腎移植後カルシニューリン阻害薬細動脈病変に対するエベロリムス導入・タクロリムス減量の検討

札幌北楡病院 腎臓移植外科
* 三浦 正義、東山 寛、玉置 透
札幌北楡病院 泌尿器科
三浦 正義
市立札幌病院 病理診断科
深澤 雄一郎

【目的】カルシニューリン阻害薬細動脈病変(CNIA)は移植腎長期予後不良の因子となりうる。腎移植後維持期にCNIAを発症した症例に対するエベロリムス(EVR)導入・タクロリムス(TAC)減量の効果を検討した。
【方法】対象は腎移植患者12例。介入時期は腎移植後9-89か月(平均43か月)。全例TACミコフェノール酸モフェチル(MMF)を投与中で、4例がステロイド離脱していた。全例プロトコール生検でCNIAを認めた症例で、6例で新規発症、6例でaahスコアの悪化があり介入した。介入後1年の時点でプロトコール腎生検を再検した。前後のTACトラフレベル(TACC0)、EVRトラフレベル(EVRC0)、病理所見、推算糸球体濾過率(eGFR)、尿蛋白、有害事象について検討した。

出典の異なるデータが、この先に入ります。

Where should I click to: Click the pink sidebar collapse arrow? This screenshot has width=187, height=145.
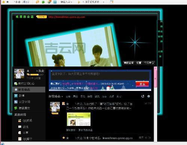(155, 78)
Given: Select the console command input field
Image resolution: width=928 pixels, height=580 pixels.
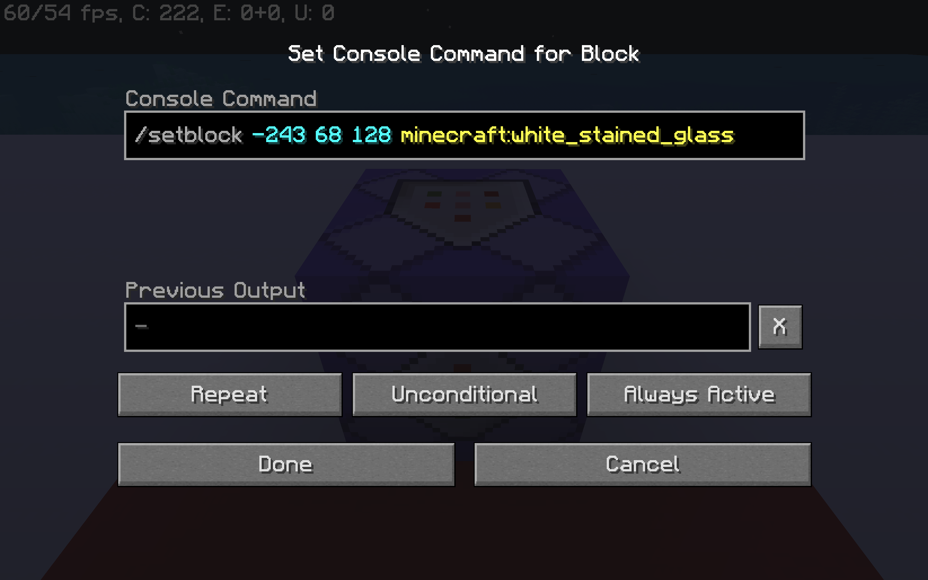Looking at the screenshot, I should pyautogui.click(x=464, y=135).
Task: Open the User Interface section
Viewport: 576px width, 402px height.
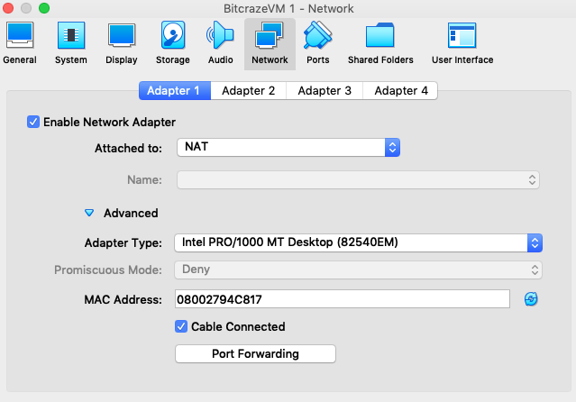Action: coord(462,43)
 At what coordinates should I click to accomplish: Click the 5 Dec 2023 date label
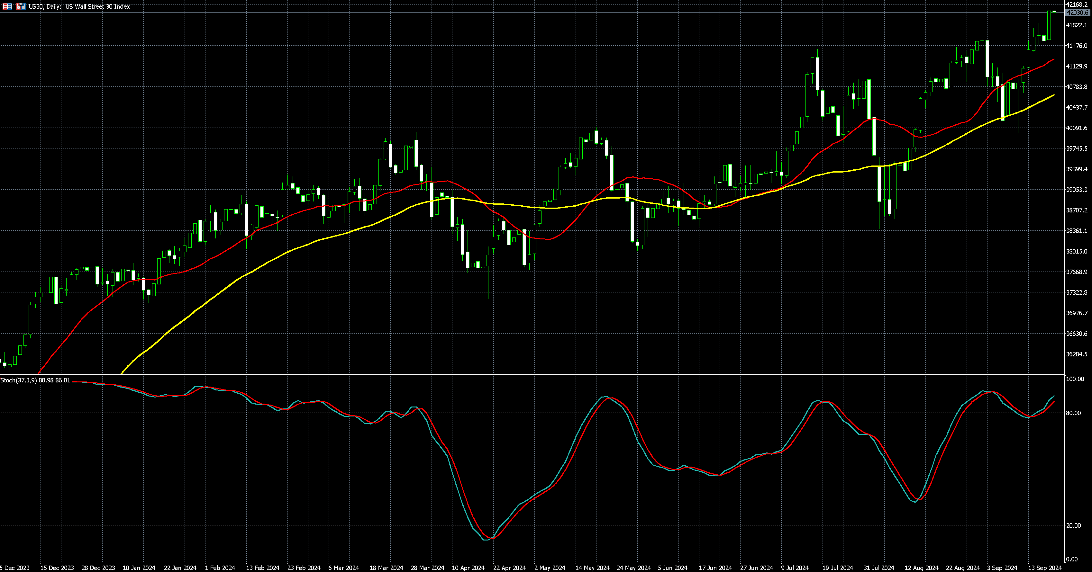15,568
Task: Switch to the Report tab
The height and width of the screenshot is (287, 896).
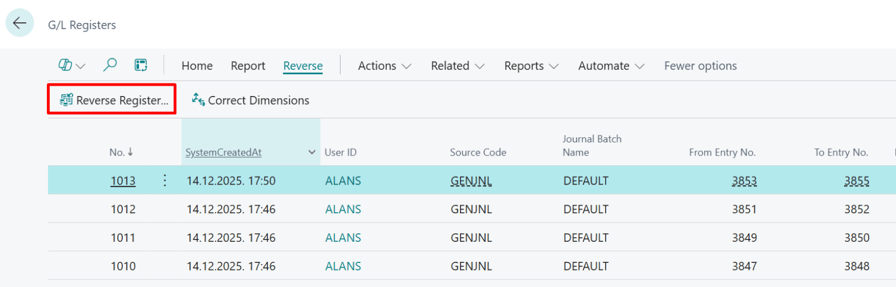Action: 248,66
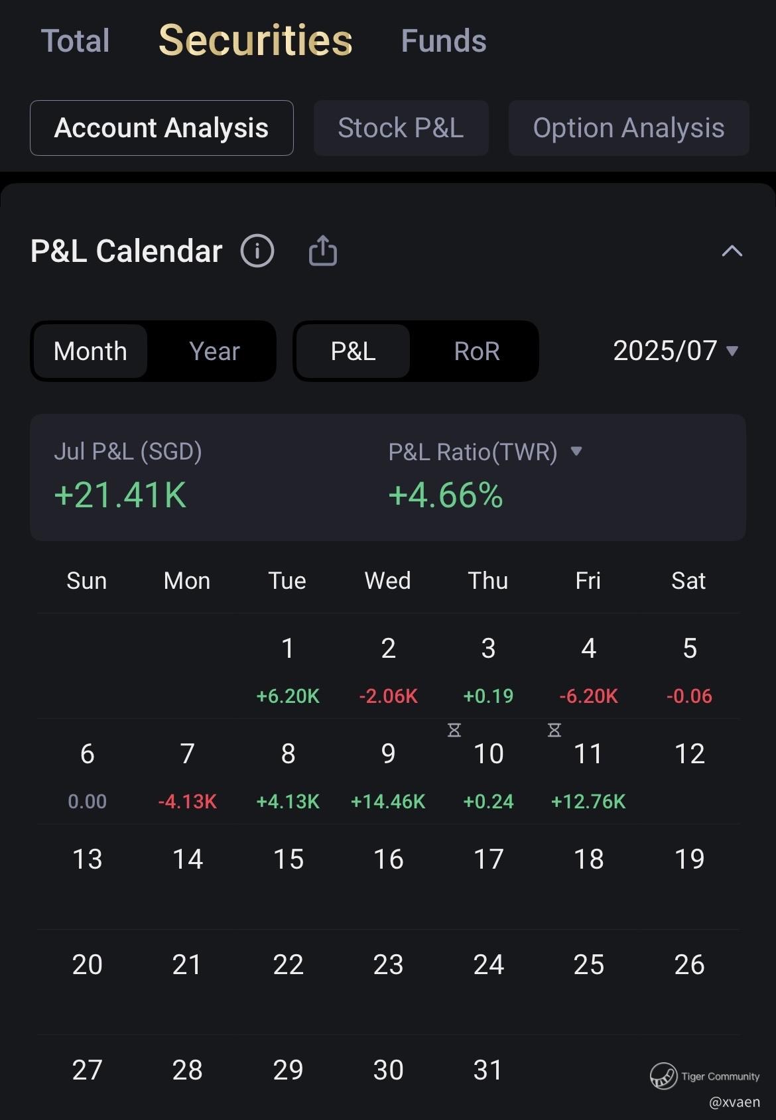
Task: Select the P&L display toggle
Action: tap(353, 351)
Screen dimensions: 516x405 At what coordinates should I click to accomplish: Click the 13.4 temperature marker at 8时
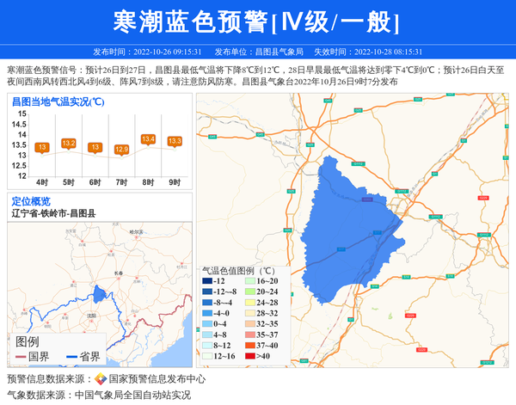[148, 138]
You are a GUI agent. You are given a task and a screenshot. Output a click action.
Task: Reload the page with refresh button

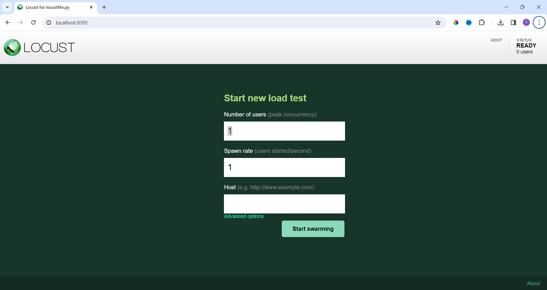click(33, 22)
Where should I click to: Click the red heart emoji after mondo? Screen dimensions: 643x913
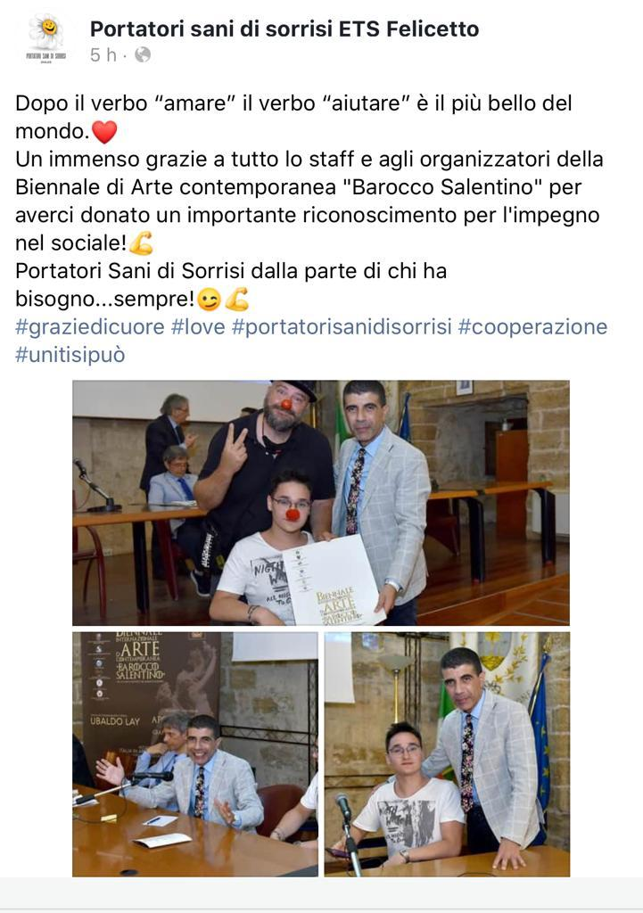pos(105,132)
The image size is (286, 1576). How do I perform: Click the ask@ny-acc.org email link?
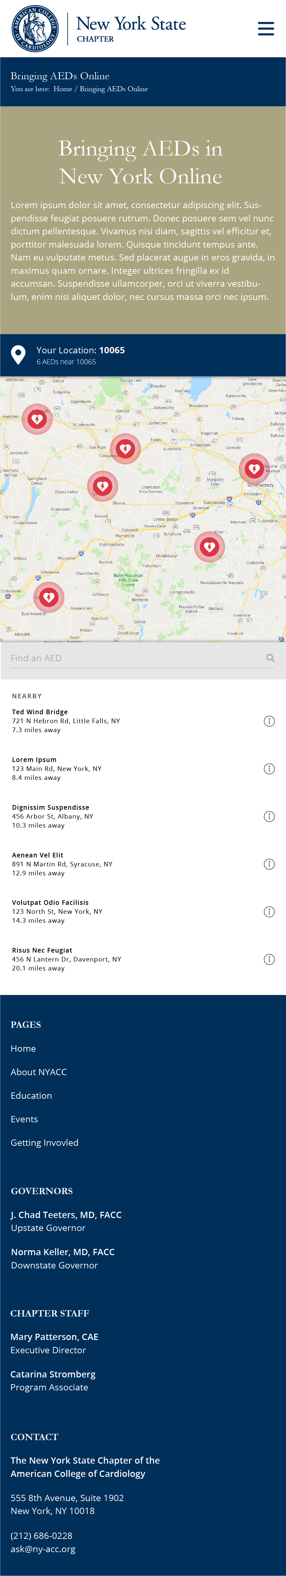coord(43,1549)
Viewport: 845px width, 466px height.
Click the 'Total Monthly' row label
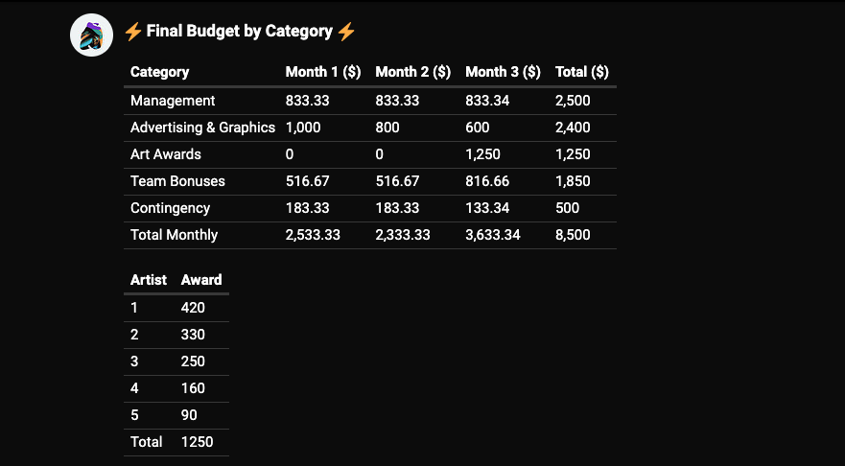point(174,235)
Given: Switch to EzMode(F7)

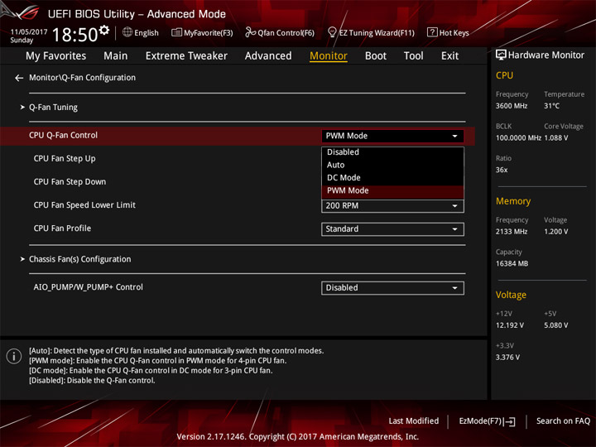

【結果】4例でaahスコアが改善した。8例において不変で、スコアが上昇した例はなかった。aah3の症例ではスコアが改善した症例はなかった。TACC0は前平均4.2から後3.4ng/mLに減少した。最終のEVRC0は平均3.9ng/mLであった。eGFRは前43.4、後47.7であった。尿蛋白は前0.22、後0.27g/gCrであった。aahスコア改善のない1例で有害事象でEVRを中止した。3例で下肢浮腫、2例で口内炎でEVRを減量した。
【結語】EVR導入、TAC減量により、組織学的にCNIAを改善させることができる可能性が示された。